Recent years have witnessed a rapid increase in the adoption of new communication channels such as mobile phones and online social media. This has opened up an opportunity to create improved models of human mobility, which allow us to better understand the influence of social networks on how people move around [10,11], and even generate predictions on where people might move next [12,13]. New data sources have enabled research about human mobility and, more generally, about human behaviour [14–29].

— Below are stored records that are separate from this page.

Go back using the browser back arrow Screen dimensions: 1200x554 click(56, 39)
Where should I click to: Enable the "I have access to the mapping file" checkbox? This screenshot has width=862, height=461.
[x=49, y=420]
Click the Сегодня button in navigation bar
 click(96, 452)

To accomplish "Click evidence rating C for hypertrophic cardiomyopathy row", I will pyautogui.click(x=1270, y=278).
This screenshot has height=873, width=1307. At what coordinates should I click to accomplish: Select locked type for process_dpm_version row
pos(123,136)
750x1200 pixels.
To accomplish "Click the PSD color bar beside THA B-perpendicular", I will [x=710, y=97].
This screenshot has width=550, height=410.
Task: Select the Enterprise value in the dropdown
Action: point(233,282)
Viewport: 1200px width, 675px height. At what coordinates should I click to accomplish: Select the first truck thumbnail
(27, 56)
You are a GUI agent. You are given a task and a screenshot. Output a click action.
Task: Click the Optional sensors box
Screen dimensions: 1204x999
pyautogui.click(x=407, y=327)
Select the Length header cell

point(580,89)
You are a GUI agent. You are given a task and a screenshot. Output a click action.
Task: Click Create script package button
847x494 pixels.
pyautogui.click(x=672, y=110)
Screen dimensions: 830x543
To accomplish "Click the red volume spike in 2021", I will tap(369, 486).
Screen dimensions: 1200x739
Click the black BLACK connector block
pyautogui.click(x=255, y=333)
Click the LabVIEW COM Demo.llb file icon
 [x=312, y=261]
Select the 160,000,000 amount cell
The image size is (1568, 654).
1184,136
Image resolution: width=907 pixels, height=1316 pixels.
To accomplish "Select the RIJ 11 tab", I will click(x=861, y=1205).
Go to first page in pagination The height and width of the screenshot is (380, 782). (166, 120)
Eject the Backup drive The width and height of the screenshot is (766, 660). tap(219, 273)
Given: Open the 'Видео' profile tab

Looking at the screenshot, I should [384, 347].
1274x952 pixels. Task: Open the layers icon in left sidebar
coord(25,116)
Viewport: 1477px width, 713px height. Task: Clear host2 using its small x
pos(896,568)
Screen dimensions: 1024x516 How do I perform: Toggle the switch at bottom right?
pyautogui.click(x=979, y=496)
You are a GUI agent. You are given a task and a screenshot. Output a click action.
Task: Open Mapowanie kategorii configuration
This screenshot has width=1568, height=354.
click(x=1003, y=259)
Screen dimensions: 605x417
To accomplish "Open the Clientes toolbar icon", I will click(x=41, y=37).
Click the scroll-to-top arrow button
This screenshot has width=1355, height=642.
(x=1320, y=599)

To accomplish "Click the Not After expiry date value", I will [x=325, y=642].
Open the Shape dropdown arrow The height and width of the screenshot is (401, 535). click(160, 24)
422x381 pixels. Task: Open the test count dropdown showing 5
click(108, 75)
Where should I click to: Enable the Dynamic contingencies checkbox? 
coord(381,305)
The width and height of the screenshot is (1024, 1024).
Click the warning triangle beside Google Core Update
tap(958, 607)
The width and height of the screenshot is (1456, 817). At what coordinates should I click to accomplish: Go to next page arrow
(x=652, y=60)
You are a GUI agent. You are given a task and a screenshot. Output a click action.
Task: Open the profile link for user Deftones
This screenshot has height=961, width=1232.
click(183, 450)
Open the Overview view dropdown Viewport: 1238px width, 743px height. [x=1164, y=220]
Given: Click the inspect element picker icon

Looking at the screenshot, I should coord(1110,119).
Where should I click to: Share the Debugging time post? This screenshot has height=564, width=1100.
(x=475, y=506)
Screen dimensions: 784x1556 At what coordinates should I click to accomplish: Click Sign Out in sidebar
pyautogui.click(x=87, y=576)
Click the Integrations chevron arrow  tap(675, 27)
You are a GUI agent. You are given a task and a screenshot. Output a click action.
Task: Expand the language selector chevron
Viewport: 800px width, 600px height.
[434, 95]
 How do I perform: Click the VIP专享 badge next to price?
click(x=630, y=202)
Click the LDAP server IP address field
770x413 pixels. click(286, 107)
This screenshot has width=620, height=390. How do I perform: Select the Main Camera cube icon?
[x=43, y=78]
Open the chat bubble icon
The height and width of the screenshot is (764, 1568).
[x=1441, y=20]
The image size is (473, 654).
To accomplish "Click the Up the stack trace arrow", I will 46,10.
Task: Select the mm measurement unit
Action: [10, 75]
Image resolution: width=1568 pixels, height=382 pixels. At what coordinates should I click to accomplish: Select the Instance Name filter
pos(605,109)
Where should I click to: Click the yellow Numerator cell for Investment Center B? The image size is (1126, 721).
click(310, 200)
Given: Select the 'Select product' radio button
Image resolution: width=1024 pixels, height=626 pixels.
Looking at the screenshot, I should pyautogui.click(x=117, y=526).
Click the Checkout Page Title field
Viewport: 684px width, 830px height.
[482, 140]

Previous work drawing on data from mobile phone logs and recorded movements of bank notes has suggested that the travel lengths of journeys people make follows a power-law distribution [30,31]. This corresponds to a behaviour whereby a large number of small movements are occasionally followed by very large ones, a property associated with so-called Lévy flights. Here, we start from this observation, and draw on data from the photo-sharing website Flickr, to propose a model of mobility where displacements are grouped together into geographical clusters. We argue that these clusters correspond to latent states or ‘contexts’ that drive the emergence of Lévy flights. Whereas previous work in this vein has been limited to the analysis of the movements of one individual [32], our model is based on the observation of trajectories of 16 000 photographers, and allows us to infer general patterns from the behaviour of many individuals.

2. Results

2.1 Individuals' mobility model

The location of individuals who posted photos on Flickr displays a Lévy-flight pattern, whereby local movements around a relatively small area are occasionally followed by larger movements to a distant area (electronic supplementary material, figure S1). We propose that this behaviour can be modelled by clustering the geo-tagged information for each user into local groups of photos taken in distinct geographical areas, and by studying the statistical properties of sequences of photos within and between clusters.

To cluster groups of local geo-tagged pictures, we employ DBSCAN [33], a clustering technique used to identify an unspecified number of clusters of arbitrary shape. This method is suited to the problem considered here, where we do not have prior information about the number or shape of clusters. Using DBSCAN, two points p₁ and p₂ are regarded as belonging to the same cluster if there is a sequence of intermediate points {p_n} that connect them, such that every intermediate point p_n contains M other points within a Euclidean distance of ϵ from p_n. The set of points within the distance ϵ of p_n are considered to be in the neighbourhood of p_n. Hence, the number of clusters and the number of pictures associated with any cluster depend on the size ϵ of the neighbourhood and on the minimum number of points M that must be present within each neighbourhood. We set M to 2% of the number of photos uploaded by any given user, and ϵ=0.5. This value is expressed in coordinate units, and sets the area of each neighbourhood at a value approximately equal to that of the Greater London metropolitan area.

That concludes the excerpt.